-- start of Selected text --

Gama Longitudinal Classifier¶

GamaLongitudinalClassifier¶

GamaLongitudinalClassifier(
   features_group: List[List[Union[int, str]]],
   non_longitudinal_features: List[Union[int, str]],
   feature_list_names: List[str], update_feature_groups_callback: Union[Callable, str] = 'default',
   search_space: Optional[cs.ConfigurationSpace] = None, scoring: Metric = 'roc_auc',
   max_pipeline_length: Optional[int] = None, search: Optional[BaseSearch] = None,
   *args, **kwargs
)

The GamaLongitudinalClassifier is the principal class for running Auto-Sklong, specifically designed to handle longitudinal datasets. It integrates the proposed search space and employs various search methods to effectively explore the longitudinal-based search space for your dataset.

Naming Convention: GamaLongitudinalClassifier

The name GamaLongitudinalClassifier reflects its foundation on the GAMA framework, ensuring consistency with the framework's naming conventions, even though it is a specialised fork tailored for longitudinal data.

Understanding features_group and non_longitudinal_features

To leverage the full potential of GamaLongitudinalClassifier, it is crucial to understand the mandatory parameters features_group and non_longitudinal_features. These parameters enable the classifiers' abilities to manage the temporal dependencies in your dataset. Detailed information can be found in the Temporal Dependencies documentation page

Refer to GAMA base Documentation

The GamaLongitudinalClassifier inherits many parameters from the GAMA base class (e.g the max total time the AutoML search goes on). A core class in the GAMA AutoML framework to all sub-class such as the standard GamaClassifier or GamaRegressor classes. For comprehensive details on these inherited parameters, consult the GAMA Base API documentation

Parameters¶

features_group (List[List[Union[int, str]]]): A temporal matrix representing the temporal dependency of a longitudinal dataset. Each tuple/list of integers in the outer list represents the indices of a longitudinal attribute's waves, with each longitudinal attribute having its own sublist in that outer list. For more details, see the documentation's Temporal Dependency page.
non_longitudinal_features (List[Union[int, str]]): A list of indices or names of features that are not longitudinal.

-- end of Selected text --

_Exercise requirements_:
1. Please restate the paragraph in the GamaLongitudinalClassifier documentation that begins "The GamaLongitudinalClassifier is the principal class" as a short bulleted list that keeps its main facts.
2. In the GamaLongitudinalClassifier documentation, what is the default value of the scoring parameter?
3. Extend the GamaLongitudinalClassifier documentation, picking up right after its final parameter description.
These lines have nothing to do with the text above them.

-- start of Stored data --

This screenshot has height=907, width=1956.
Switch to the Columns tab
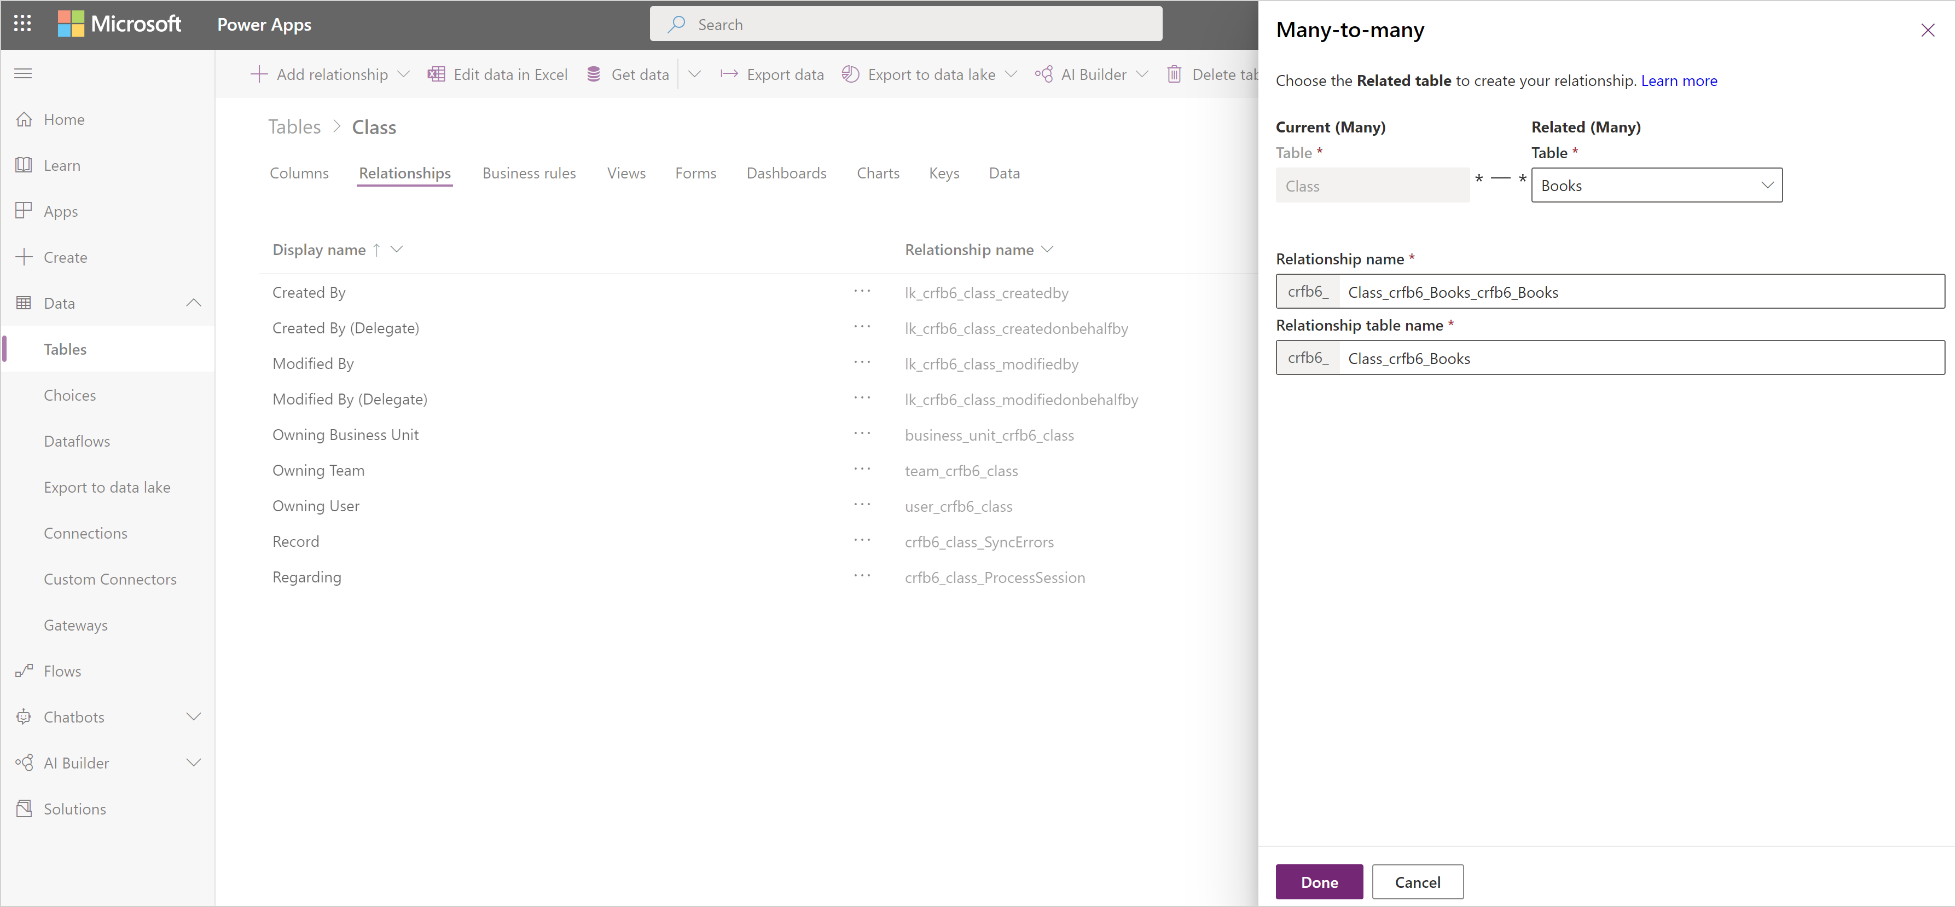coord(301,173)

-- end of Stored data --

_Answers below_:
1.
- Principal class for running Auto-Sklong
- Designed specifically for longitudinal datasets
- Integrates the proposed search space
- Uses various search methods to explore the longitudinal-based search space for a dataset

2. The default is 'roc_auc'.

3.
feature_list_names (List[str]): A list of feature names in the dataset.
update_feature_groups_callback (Union[Callable, str], optional): Callback function to update feature groups. This function is invoked to update the structure of longitudinal features during pipeline transformations. By default, if you did not change the search space, you should be all right not to set it it up. Read further in the Sklong documentation here
search_space (Optional[cs.ConfigurationSpace]): The search space being explored by the system. The original is by default, another one could be passed. Further explore the Search_Space documentation page.
scoring (Metric, default='roc_auc'): The metric used for evaluating the performance of the model. Similar to Scikit-Learn / Auto-Sklearn, you can pass a custom Metric scoring function that the AutoML system will have to optimise.
max_pipeline_length (Optional[int], default=None): The maximum length of the pipeline to be searched. Whether you would like to have a pre-processing technique in the middle or not. If you put 2, it will discard the pre-processing step of the search space.
search (Optional[BaseSearch], default=None): The search strategy used for pipeline optimization. Either, BayesianOptimization, RandomSearch, Asynchronous Evolutionary Algorithm, or Asynchronous Successive Halving. Further explore the Search Methods documentation section.
args: Additional arguments.
kwargs: Additional keyword arguments.

More are available, here in the GAMA base documentation. Such as, the max_total_time, max_eval_time, etc.

Attributes¶

classes_ (ndarray of shape (n_classes,)): The class labels.
n_classes_ (int): The number of classes.
feature_importances_ (ndarray of shape (n_features,)): The feature importances.
best_pipeline_ (Pipeline object): The best pipeline found during the search.

Methods¶

Fit¶

source

.fit(
   x: Union[pd.DataFrame, np.ndarray], y: Union[pd.Series, np.ndarray],
   *args, **kwargs
)

Fit the Gama Longitudinal Classifier. Or in another word, start the AutoML experiment on your input data. This takes the amount of time you set in the max_total_time parameter of the GAMA Base class.

Parameters¶

x (Union[pd.DataFrame, np.ndarray]): The training input samples of shape (n_samples, n_features).
y (Union[pd.Series, np.ndarray]): The target values of shape (n_samples,).
args: Additional arguments.
kwargs: Additional keyword arguments.

Returns¶

GamaLongitudinalClassifier: The fitted AutoML classifier. Capable of predicting the target for input X using the best found pipeline.

Predict¶

source

.predict(
   x: Union[pd.DataFrame, np.ndarray]
)

Predict the target for input X using the best found pipeline.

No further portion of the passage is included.